• [Your task]
Verbatim copy without images: repeat the records in full.

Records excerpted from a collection
.....
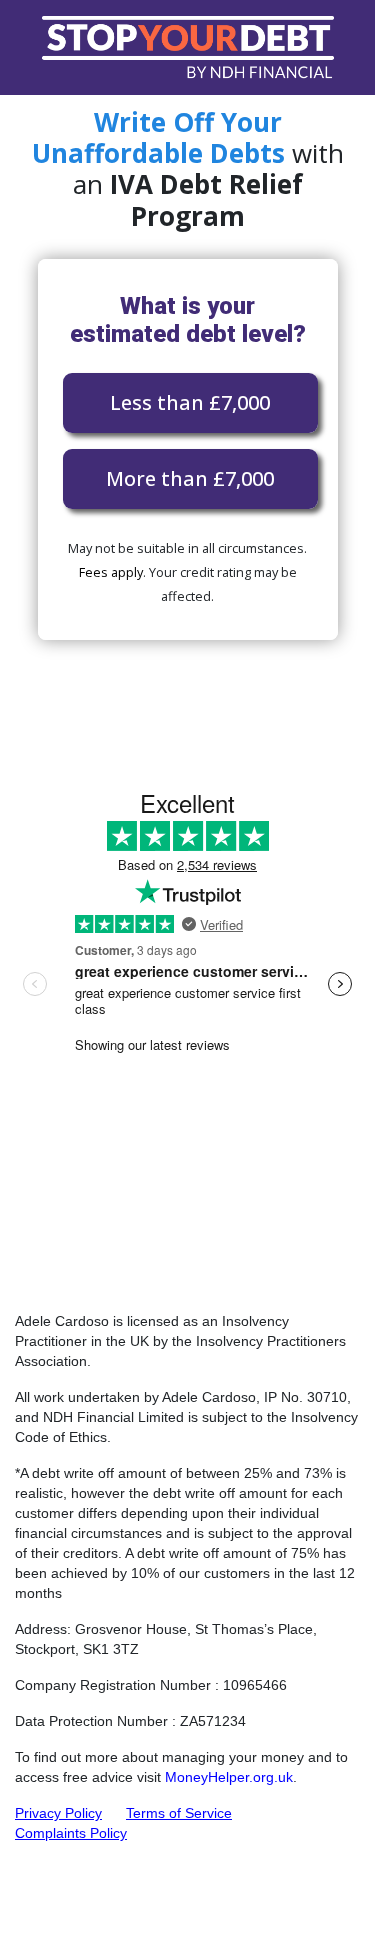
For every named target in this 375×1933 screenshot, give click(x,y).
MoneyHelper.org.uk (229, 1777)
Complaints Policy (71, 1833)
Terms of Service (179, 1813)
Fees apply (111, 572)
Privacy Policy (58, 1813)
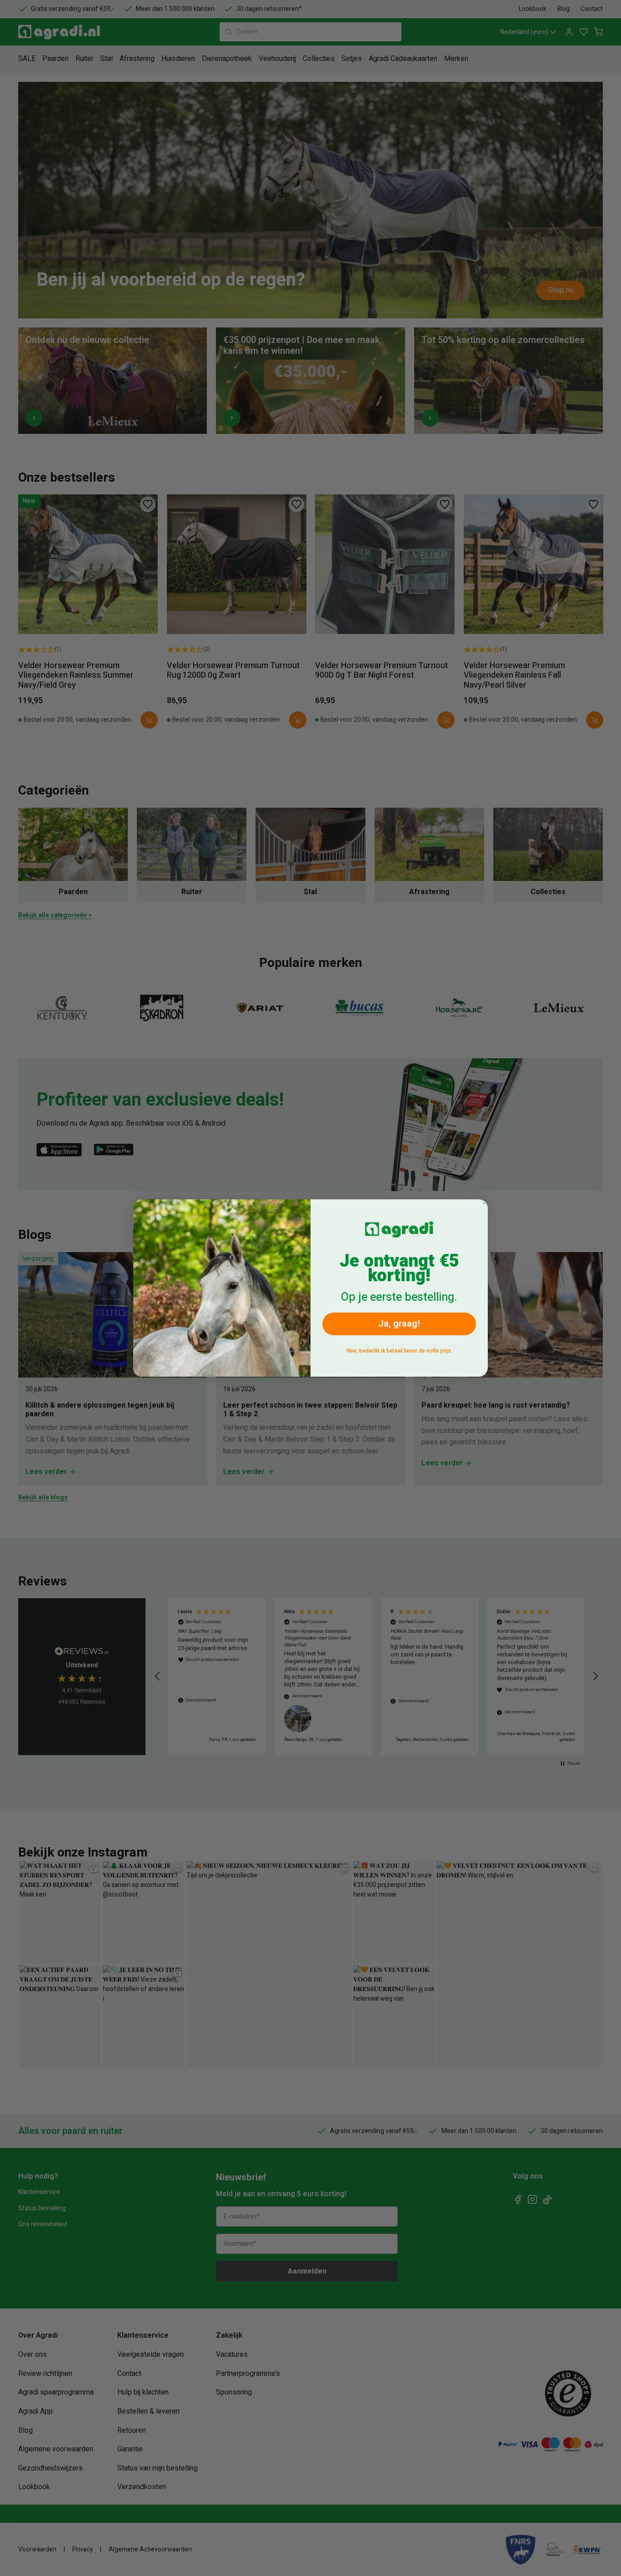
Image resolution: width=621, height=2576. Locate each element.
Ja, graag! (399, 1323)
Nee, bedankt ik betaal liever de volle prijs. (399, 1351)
.....
• [Reply]
For every named target in this 375×1933 screenshot, give click(x,y).
MoneyHelper.org.uk (229, 1777)
Complaints Policy (71, 1833)
Terms of Service (179, 1813)
Fees apply (111, 572)
Privacy Policy (58, 1813)
Image resolution: width=621, height=2576. Locate each element.
Ja, graag! (399, 1323)
Nee, bedankt ik betaal liever de volle prijs. (399, 1351)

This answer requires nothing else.